In recent years, the preferred processes for hydrocarbon separation use an upper absorber section to provide additional rectification of the rising vapors. The source of the reflux stream for the upper rectification section is typically a recycled stream of residue gas supplied under pressure. The recycled residue gas stream is usually cooled to substantial condensation by heat exchange with other process streams, e.g., the cold fractionation tower overhead. The resulting substantially condensed stream is then expanded through an appropriate expansion device, such as an expansion valve, to the pressure at which the demethanizer is operated. During expansion, a portion of the liquid will usually vaporize, resulting in cooling of the total stream. The flash expanded stream is then supplied as top feed to the demethanizer. Typically, the vapor portion of the expanded stream and the demethanizer overhead vapor combine in an upper separator section in the fractionation tower as residual methane product gas. Alternatively, the cooled and expanded stream may be supplied to a separator to provide vapor and liquid streams, so that thereafter the vapor is combined with the tower overhead and the liquid is supplied to the column as a top column feed. Typical process schemes of this type are disclosed in U.S. Pat.
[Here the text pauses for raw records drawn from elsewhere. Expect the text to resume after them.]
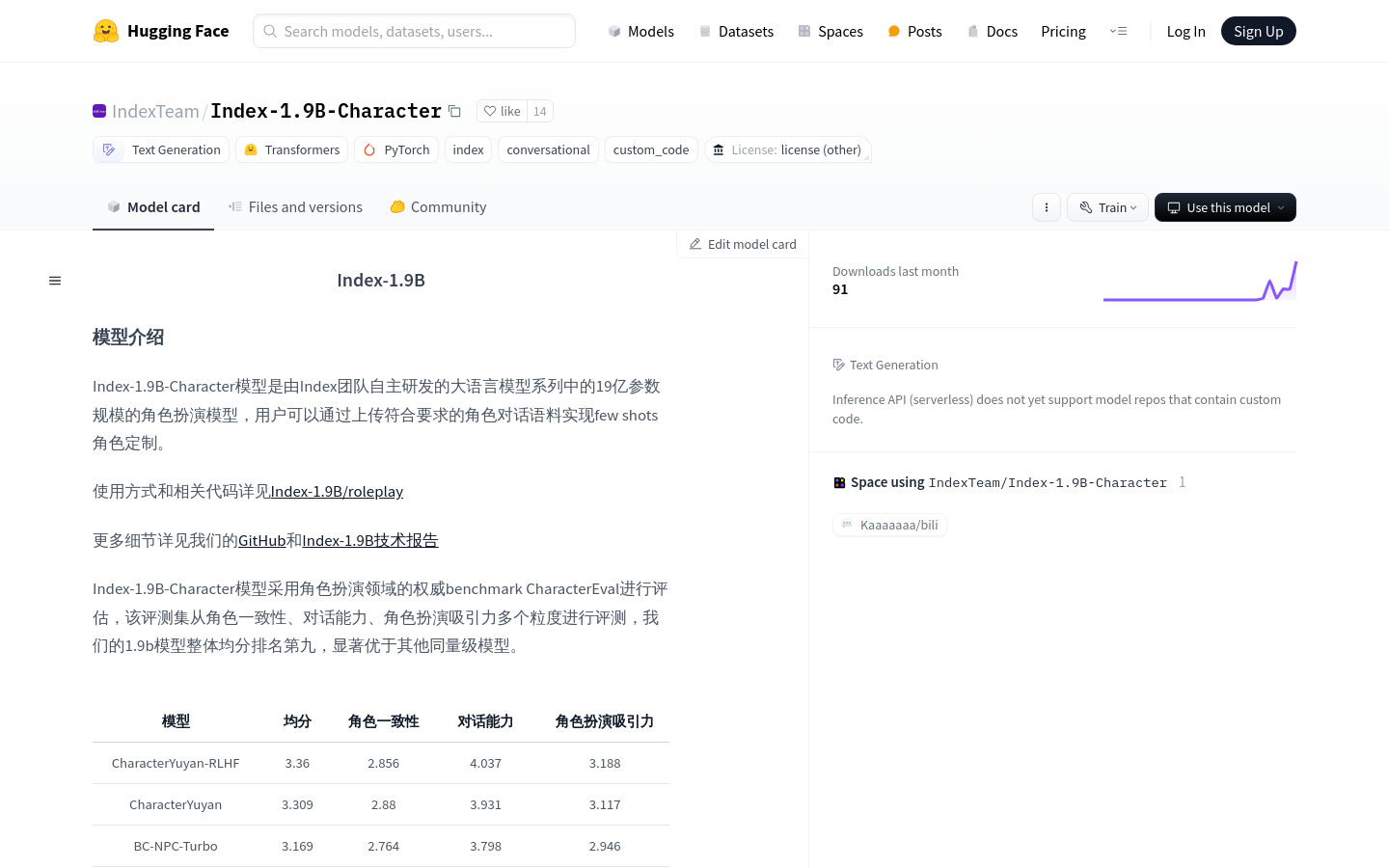This screenshot has height=868, width=1389.
Task: Expand the additional navigation menu icon
Action: pos(1119,31)
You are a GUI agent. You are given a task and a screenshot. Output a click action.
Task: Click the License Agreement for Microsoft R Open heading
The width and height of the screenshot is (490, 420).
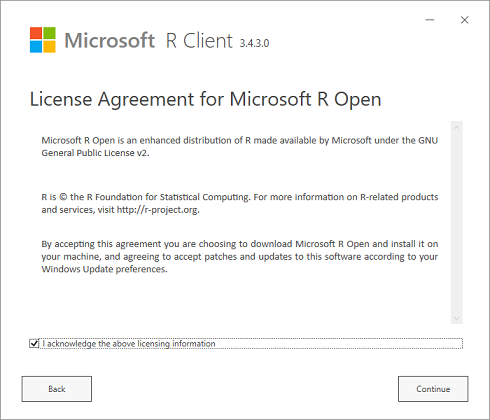click(x=205, y=99)
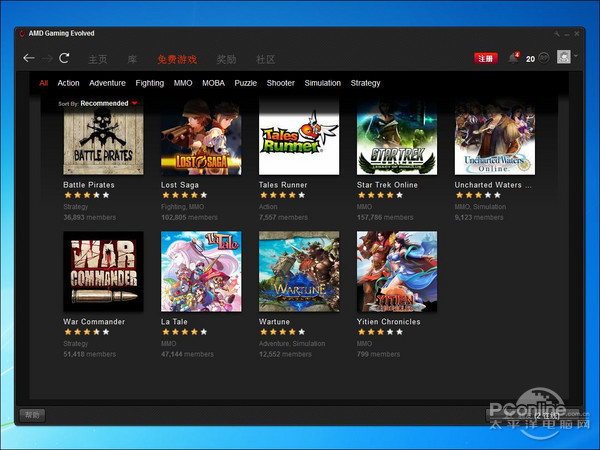Open the Battle Pirates game thumbnail

(x=103, y=140)
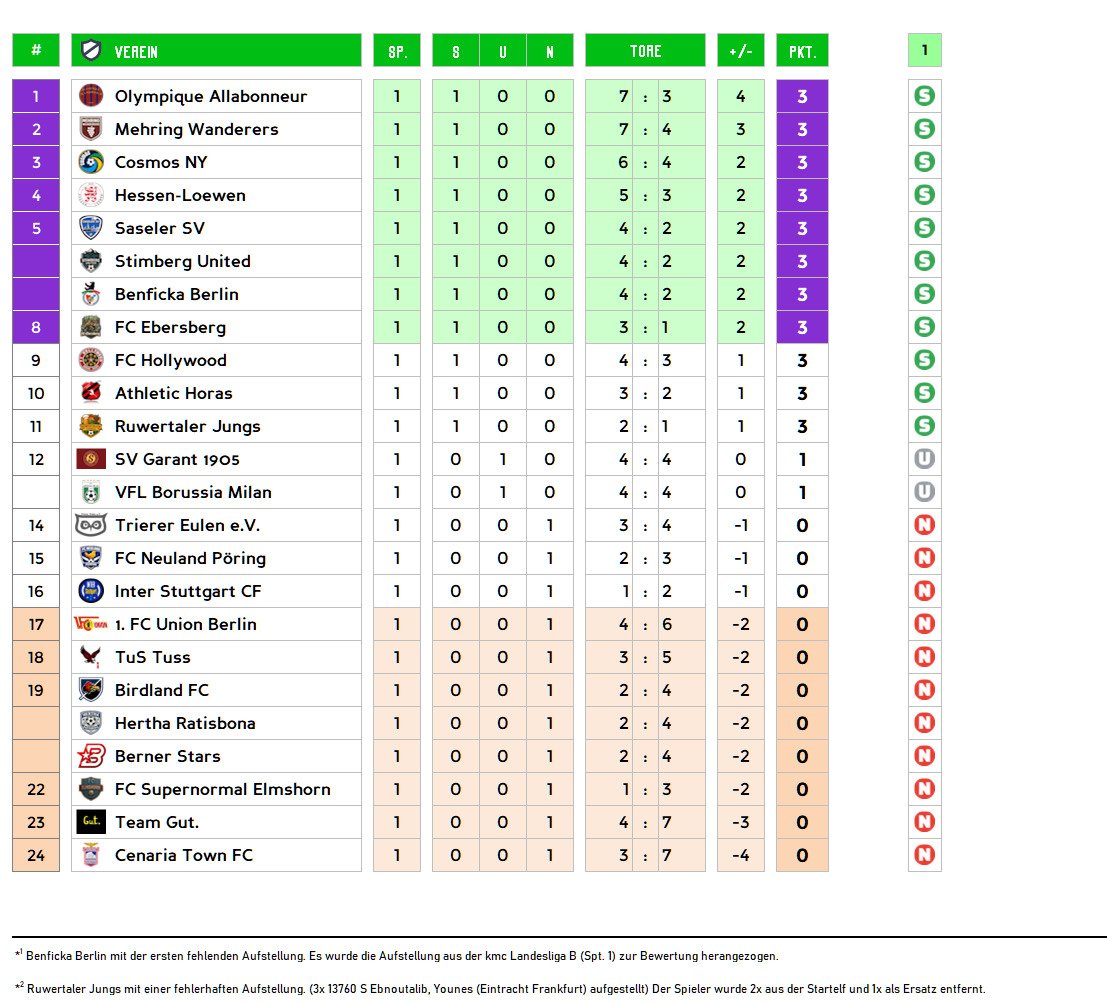Click the purple rank 1 position cell
The width and height of the screenshot is (1107, 1004).
36,96
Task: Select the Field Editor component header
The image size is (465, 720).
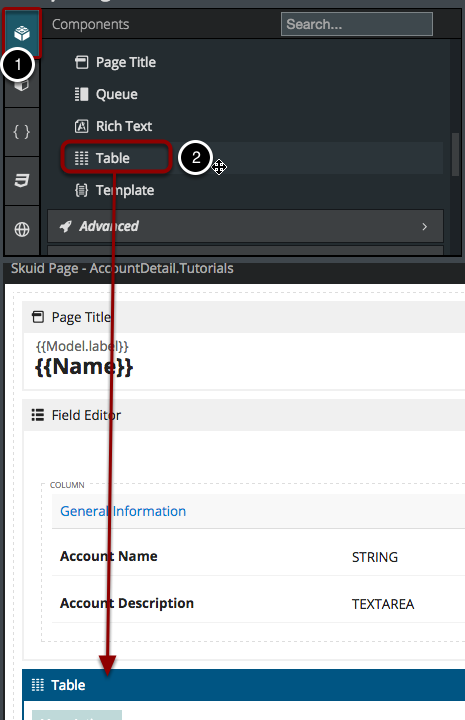Action: pyautogui.click(x=244, y=415)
Nos. 4,889,545; 5,568,737; and 5,881,569; assignee's co-pending application Ser. No. 12/717,394; and in Mowrey, E. Ross, “Efficient, High Recovery of Liquids from Natural Gas Utilizing a High Pressure Absorber”, Proceedings of the Eighty-First Annual Convention of the Gas Processors Association, Dallas, Tex., Mar. 11-13, 2002. These processes use a compressor to provide the motive force for recycling the reflux stream to the demethanizer, adding to both the capital cost and the operating cost of facilities using these processes.
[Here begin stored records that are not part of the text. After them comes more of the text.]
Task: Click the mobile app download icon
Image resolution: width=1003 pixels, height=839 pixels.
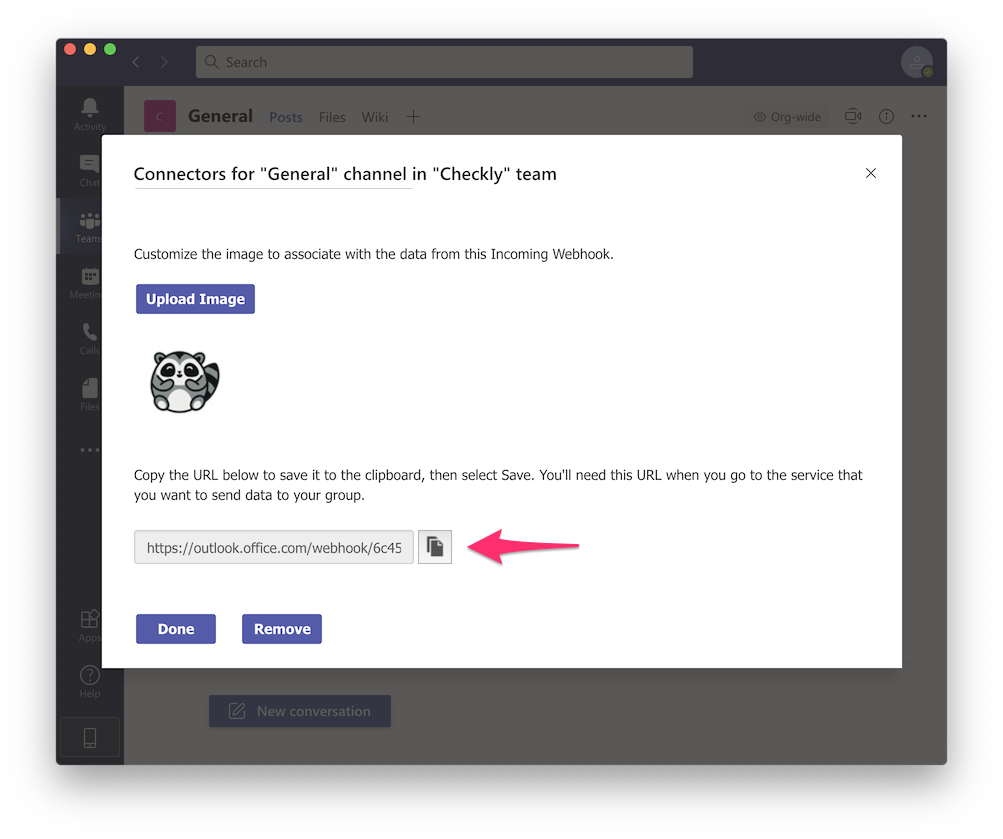Action: (x=90, y=738)
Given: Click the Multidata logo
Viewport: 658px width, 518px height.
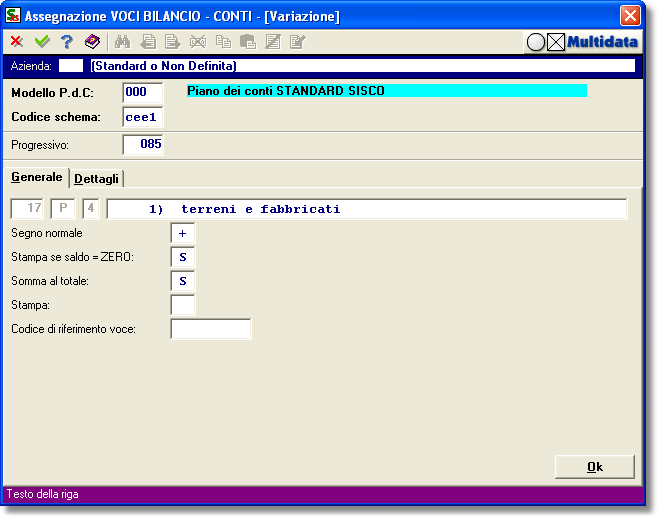Looking at the screenshot, I should click(x=583, y=42).
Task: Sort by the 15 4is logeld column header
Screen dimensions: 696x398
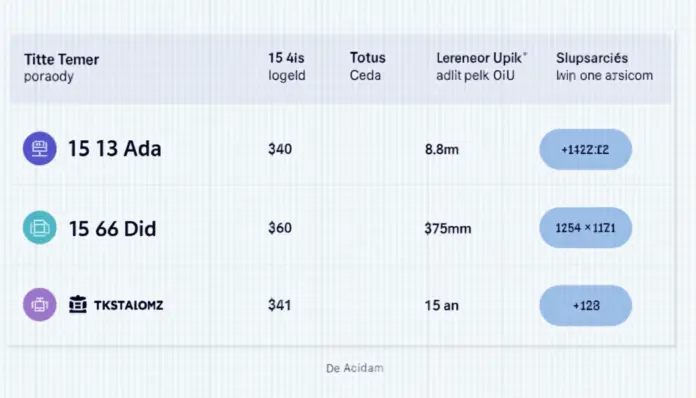Action: click(x=287, y=67)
The present invention also employs an upper rectification section (or a separate rectification column if plant size or other factors favor using separate rectification and stripping columns). However, the reflux stream for this rectification section is provided by using a side draw of the vapors rising in a lower portion of the tower combined with a portion of the column overhead vapor. Because of the relatively high concentration of C2 components in the vapors lower in the tower, a significant quantity of liquid can be condensed from this combined vapor stream with only a modest elevation in pressure, often using only the refrigeration available in the remaining portion of the cold overhead vapor leaving the upper rectification section of the column. This condensed liquid, which is predominantly liquid methane, can then be used to absorb C2 components, C3 components, C4 components, and heavier hydrocarbon components from the vapors rising through the upper rectification section and thereby capture these valuable components in the bottom liquid product from the demethanizer.
Heretofore, compressing either a portion of the cold overhead vapor stream or compressing a side draw vapor stream to provide reflux for the upper rectification section of the column has been employed in C2+ recovery systems, as illustrated in assignee's U.S. Pat. No. 4,889,545 and assignee's co-pending application Ser. No. 11/839,693, respectively. Surprisingly, applicants have found that combining a portion of the cold overhead vapor with the side draw vapor stream and then compressing the combined stream improves the system efficiency while reducing operating cost.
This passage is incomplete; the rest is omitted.